Maka selalu terlintas dalam benak, ketika melewati rumahnya yang memang sepi, lalu membayangkan, kesepian itu semakin sempurna dengan tidak adanya istri bagi lelaki itu, dan ibu bagi ketiga buah hati mereka. Melihat ketiga bocah itu bermain di pekarangan, namun tak ada senyum manis yang menyambut dan menemani mereka. Tak ada kesibukkannya mempersiapkan berbuka puasa, karena kepergiannya justru merupakan saat dimana kebersamaan sangat begitu bisa dirasakan. Saat-saat yang pastinya selalu dinanti, selalu akan dikenang. Dan, ia, perempuan itu, memang telah memberi kenangan yang tak akan pernah dilupakan oleh lelaki dan ketiga buah hati mereka.

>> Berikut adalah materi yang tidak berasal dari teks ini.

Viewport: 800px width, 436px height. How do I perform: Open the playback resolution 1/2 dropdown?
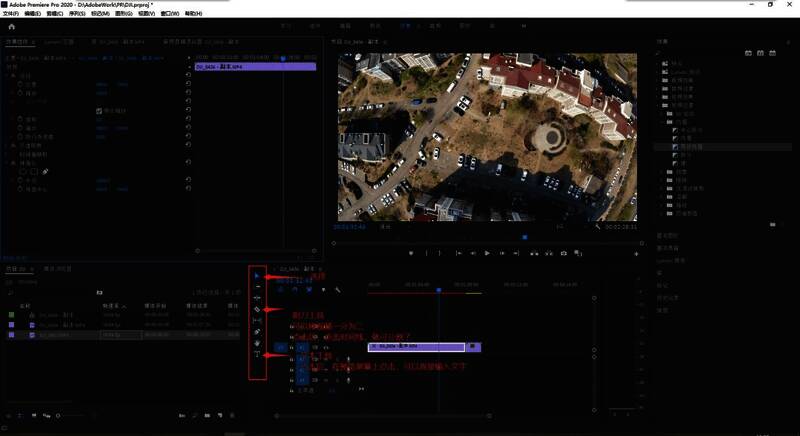[x=560, y=227]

Menjelang dan selama ramadhan kali ini, pikiran saya sibuk melanglang, termenung, membayangkan seperti apa rasanya jika posisi lelaki itu terjadi pada salah satu diantara kami. Atau mungkin posisi perempuan itu yang akhirnya menuntaskan segalanya. Pikiran saya mencari-cari, harus seperti apakah menghadapinya? Harus seperti apakah menampilkan diri setelah ditinggal oleh seseorang yang setia mendampingi selama ini? Atau, apakah yang tengah dialami seseorang yang telah pergi itu? Harus seperti apakah makhluk yang telah menemukan jalan akhirnya? Apa yang ia alami, di dimensi yang lain? Atau, sungguh, betapa tak kuasanya manusia berpaling dari ajal, walau bulan penuh cinta ini telah tampak untuk disongsong.

Pikiran-pikiran yang mengganggu. Namun mau tak mau, menuntun jiwa ke dalam sebuah ruangan yang kosong. Hingga terus berpikir, apa saja yang akan menjadi isi dari ruangan itu, agar penghuninya dapat tinggal nyaman.

Hingga menjelang berakhirnya ramadhan, terasalah, mengapa tidak hanya lelaki itu yang merasakan kehilangan. Mungkin –bahkan pasti ada lelaki-lelaki lain, atau perempuan-perempuan lain, dengan usia dan bentuk kehilangan yang beragam. Menjelang berakhirnya ramadhan, segala kegelisahan terjawab. Menghadapkan kita pada kematian, adalah cara Tuhan untuk membuat hati kita yang telah keras dan berkarat, menjadi lembut. Hati yang dengan mudahnya bisa Ia bolak-balik. Hati yang banyak kita lalaikan untuk dijaga. Hati yang semakin hari semakin berkurang kadar sensitivitasnya. Hati yang kita abaikan walau hanya untuk merasakan, bahwa ada takdir di setiap tarikan nafas yang telah diberikan-Nya. Hati yang tidak kita sematkan pada ruangan penuh kasih, pada hal-hal yang menjadi bekal kita kelak ketika kematian itu bukan kita dengar lagi, tapi justru kita alami.

Dan, benarlah! Cara Tuhan untuk melembutkan hati hamba-Nya, jika bukan sebagai peringatan, tentunya sebagai cinta kasih-Nya yang masih mau kita datangi, walau kuantitas serta kualitasnya bukan sebagai hamba yang taat.

Maka nikmat Tuhanmu yang manakah yang kamu dustakan?

Dan… Wahai Sang Pemilik hatiku
Jika saja, Kau tak berkenan untuk selalu memberikan cara padaku
Bagaimana merawat dan memperlakukan milik-Mu ini
Maka, hancurlah diri yang fana ini sejak dulu
Dan… wahai Sang Pemilik hatiku
Jika saja, Kau tak berkenan untuk selalu kutemui
Menyebut nama-Mu di setiap keindahan pada pelupuk mataku
Maka, sungguh… siapa lagi yang akan kutemui kelak?